[SOURCE PASSAGE]

To elucidate the structural influence of Hsp90 on the Tau conformational ensemble, we performed DEER spectroscopy of doubly spin-labeled Tau. DEER traces remained modulation free upon addition of Hsp90 (fig. S4). Thus, dynamic disorder prevails in Tau also when interacting with the chaperone ( Fig. 1C). Addition of Hsp90 changed Δ eff values, indicating a shift in the conformational equilibrium of Tau ( Fig. 4B): A pronounced increase in the average spin-spin separation occurred for Tau-17*-291* and Tau-17*-433*. This indicates that the N terminus detaches from both Tau-RD and the C terminus and folds outward, opening up the paper clip ( Fig. 5). ΔΔ eff values suggested a slight stretching of N-terminal Tau between Tau-17*-103* and of Tau-RD in the region between Tau-291*-322* in R2/R3, while the overall dimension of Tau-RD between Tau-244*-354* remained unchanged. While individual repeat sequences, e.g., R2/R3 expanded while accommodating Hsp90, there seems to be considerable flexibility in the remaining Tau-RD for preserving its overall dimension. A similar structural reorganization of Tau toward an open conformation was reported upon binding to tubulin, where stretches between individual repeats expanded, while the overall dimension of Tau-RD remained unaffected (). Our results report the conformational basis of Tau oligomerization in the presence of Hsp90 and suggest that binding to Hsp90 opens the compact Tau solution structure, exposing Tau-RD residues and presenting them to other Tau molecules. As the Tau/Hsp90 complex is of a transient nature, oligomerization of Tau molecules may then occur via exposed Tau-RD.
This in vitro EPR study was performed using full-length Tau in the absence and presence of Hsp90. Spin labeling sites were established before in single-molecule FRET (, ). Analysis of the conformational ensemble of Tau was based on EPR dipolar spectroscopy using DEER (-). Long-range intramolecular distance information was obtained with doubly spin-labeled Tau molecules and supported by monitoring the local side-chain dynamics of singly spin-labeled Tau. In addition, intermolecular interactions were monitored by DEER and singly spin-labeled Tau derivatives to gain insight into the oligomerization state of Tau. Biochemical assays, e.g., sucrose gradient ultracentrifugation, and QCM helped to shape and support the findings.

[/SOURCE PASSAGE]

-- WHAT YOU NEED TO DO --
1 > In the Tau passage, what happened to the DEER traces when Hsp90 was added?
2 > Rewrite the part of the Tau passage that opens with the words containing "This in vitro" and closes with "support the findings.", changing "sucrose gradient ultracentrifugation" to "size-exclusion chromatography".
The rows after the Tau passage are separate material.

[ENTRIES SHOWN]

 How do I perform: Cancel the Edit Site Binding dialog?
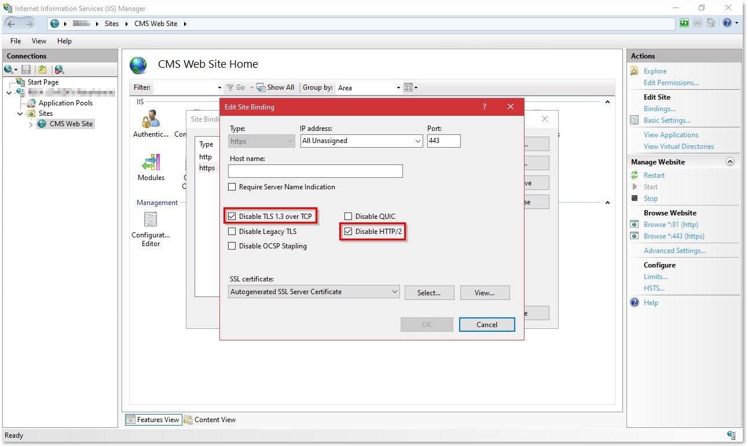coord(486,324)
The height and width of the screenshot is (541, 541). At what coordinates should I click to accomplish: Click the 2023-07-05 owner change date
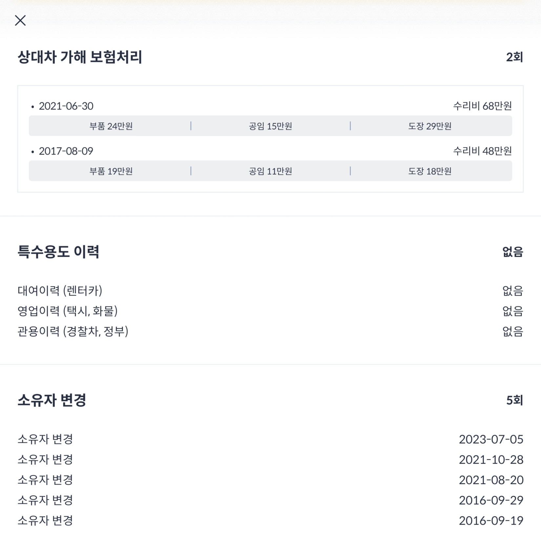[491, 439]
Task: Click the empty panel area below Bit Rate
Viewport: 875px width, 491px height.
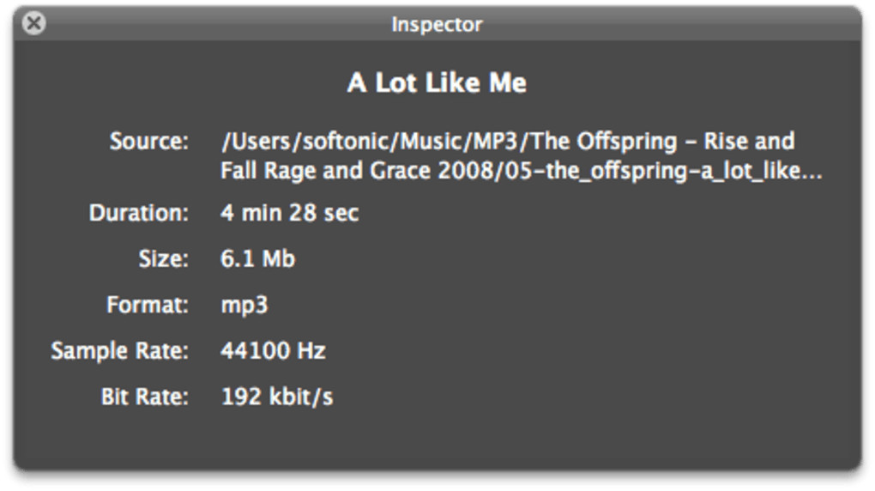Action: point(437,439)
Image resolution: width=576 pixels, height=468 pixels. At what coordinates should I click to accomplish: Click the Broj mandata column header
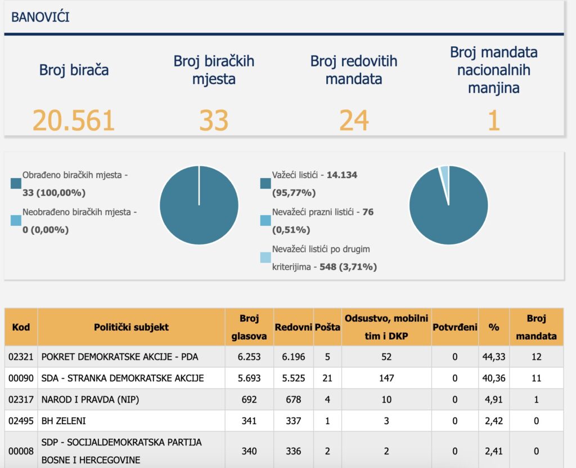tap(536, 327)
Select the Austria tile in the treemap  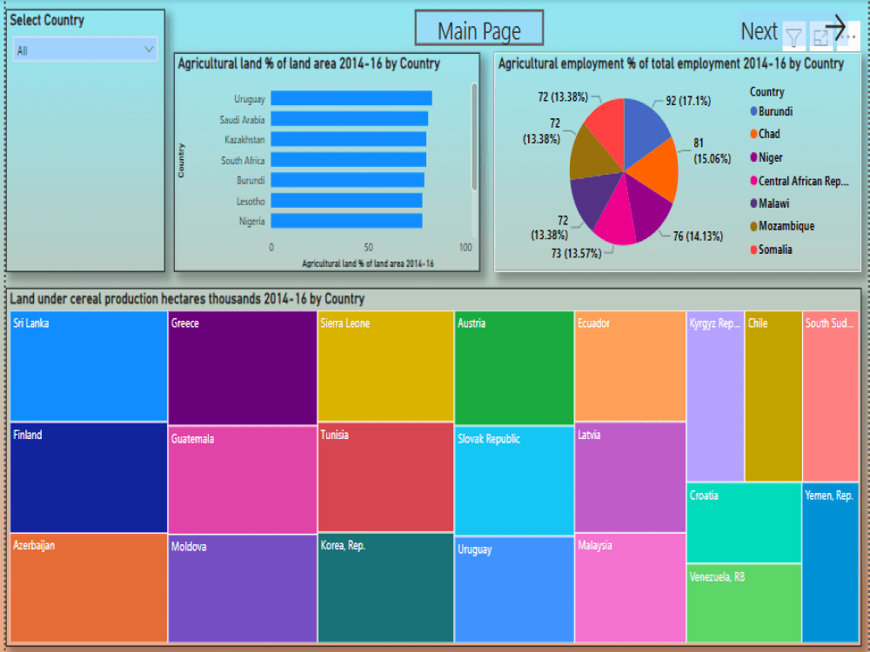pos(512,365)
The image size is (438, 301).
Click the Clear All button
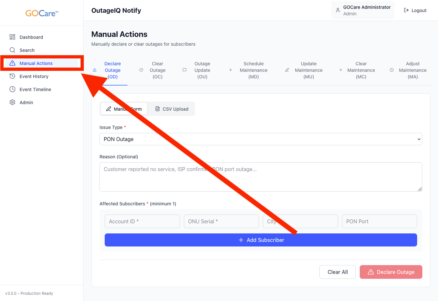[x=337, y=272]
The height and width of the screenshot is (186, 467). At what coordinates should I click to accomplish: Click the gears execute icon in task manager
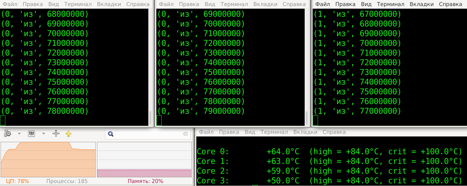tap(7, 134)
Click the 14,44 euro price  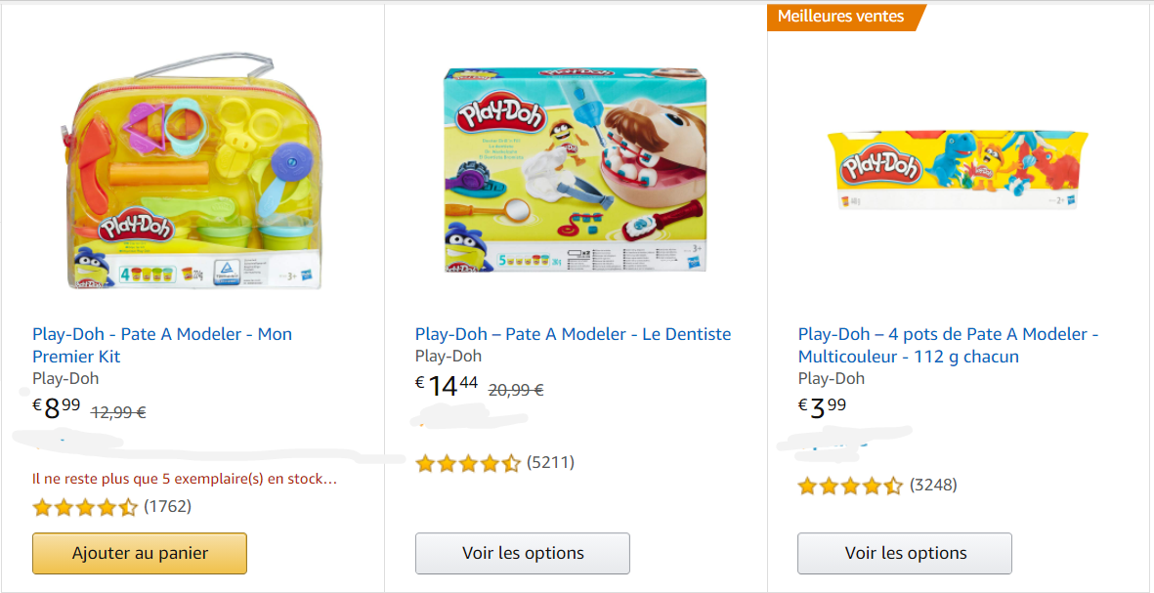447,386
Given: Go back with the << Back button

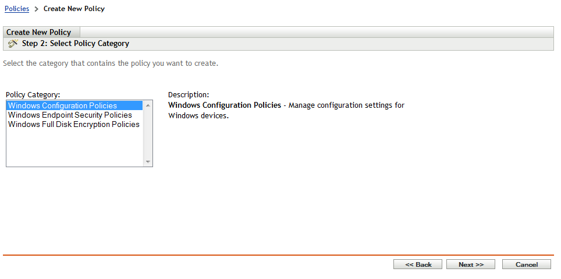Looking at the screenshot, I should (x=418, y=264).
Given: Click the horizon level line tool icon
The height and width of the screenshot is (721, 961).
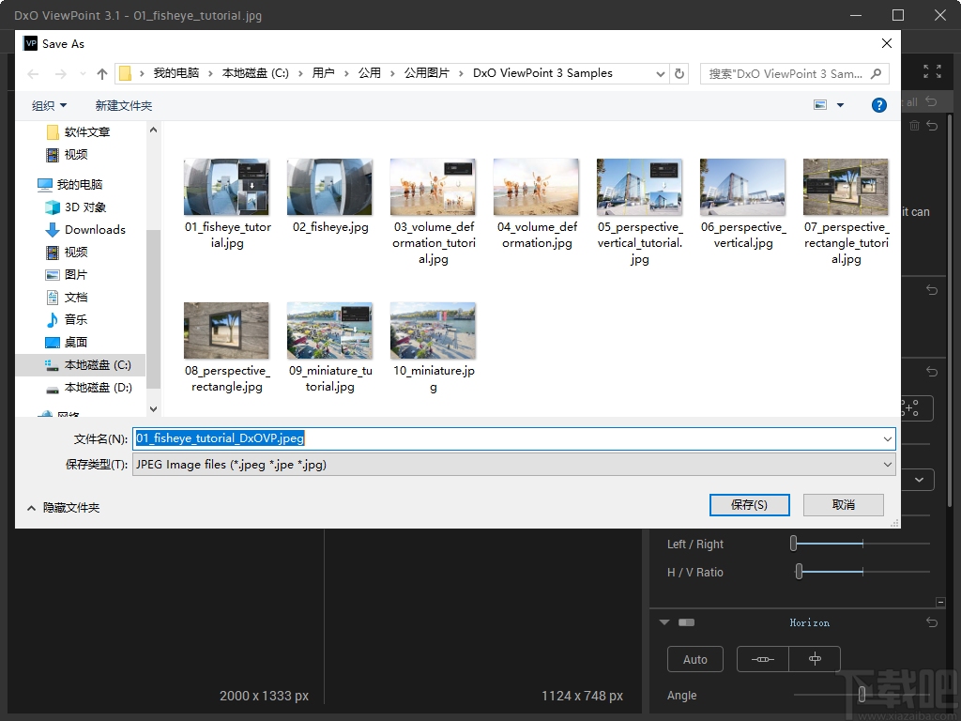Looking at the screenshot, I should 763,659.
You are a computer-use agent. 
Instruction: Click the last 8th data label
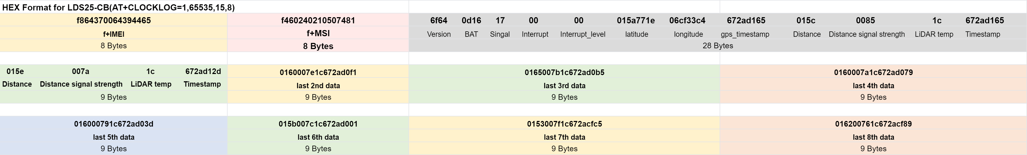[873, 137]
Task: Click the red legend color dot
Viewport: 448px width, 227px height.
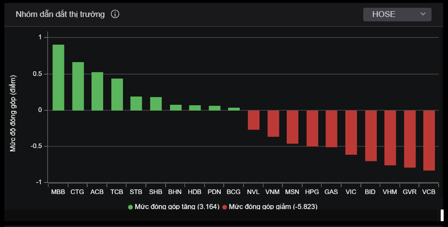Action: tap(225, 207)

[/ENTRIES SHOWN]

-- SOLUTION LIST --
1 > They remained modulation free.

2 >
This in vitro EPR study was performed using full-length Tau in the absence and presence of Hsp90. Spin labeling sites were established before in single-molecule FRET (, ). Analysis of the conformational ensemble of Tau was based on EPR dipolar spectroscopy using DEER (-). Long-range intramolecular distance information was obtained with doubly spin-labeled Tau molecules and supported by monitoring the local side-chain dynamics of singly spin-labeled Tau. In addition, intermolecular interactions were monitored by DEER and singly spin-labeled Tau derivatives to gain insight into the oligomerization state of Tau. Biochemical assays, e.g., size-exclusion chromatography, and QCM helped to shape and support the findings.